The constitutive relationships for fluid flow and solute transport in porous media, such as capillary pressure-saturation curves, relative permeability-saturation curves, dispersivity-saturation, and mass transfer rates, form the cornerstones of continuum-scale Darcy-scale flow and transport. These relationships link the porous medium characteristics to the macroscopic proxies and parameters.
The complex nature of geological samples representing heterogeneous complex layered porous media in pore-scale controls the macroscopic two-phase flow and solute transport. One ubiquitous heterogeneity in natural rocks is the pore size spatial distribution and correlation that can be inferred and characterized using pore-scale imaging techniques such as x-ray computed tomography.
The Lattice Boltzmann Method (LBM) is widely used for diverse geoenvironmental and geo-energy applications to simulate fluid flow and solute transport in porous media.
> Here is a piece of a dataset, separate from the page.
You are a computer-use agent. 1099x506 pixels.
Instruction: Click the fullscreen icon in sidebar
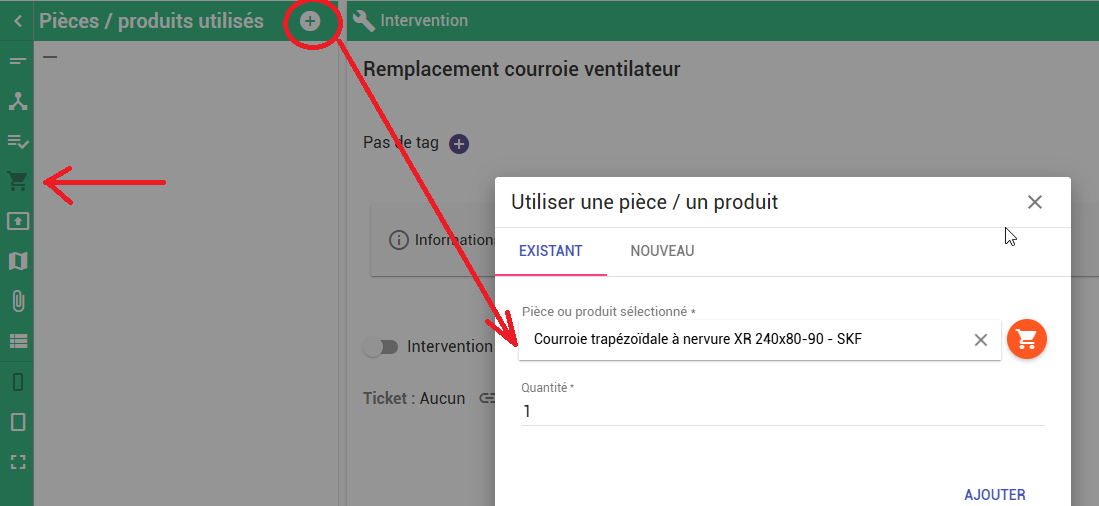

Numerical modeling of advection-diffusion-reaction (ADR) processes pose a formidable computational challenge due to the complex geometry of the porous media and the multiscale multicomponent nature of the flow, transport, and reactions.
Computational fluid dynamics (CFD) based on the Navier-Stokes equations is now widely used in industry, often run on high-performance computer clusters of CPU nodes. Direct Numerical Simulation of pore-scale processes can delineate moments of interest (in space and time) and elucidate underlying mechanisms and governing factors in ADR studies.
The LBM is based on the Boltzmann equation and kinetic theory as opposed to the conventional CFD that directly solves the NS equations. A promising advantage of LBM over NS solvers is the inherent capabilities for parallelism owing to the local data access pattern. In LBM, the computation on each node is independent, and the data transmission only happens between two adjacent nodes. This localized data communication mode and inherent additivity of its numerical implementation make LBM ideal for GPU parallel computation.
GPU parallel computation becomes increasingly more desired because of the high performance and efficiency of traditional computation on CPUs. The computation capacity of GPUs is order(s) of magnitude greater than the mainstream CPUs in terms of memory bandwidth and peak performance. Therefore, CUDA-enabled GPU parallel computation will shape the future of demanding computational tasks such as those in porous media research.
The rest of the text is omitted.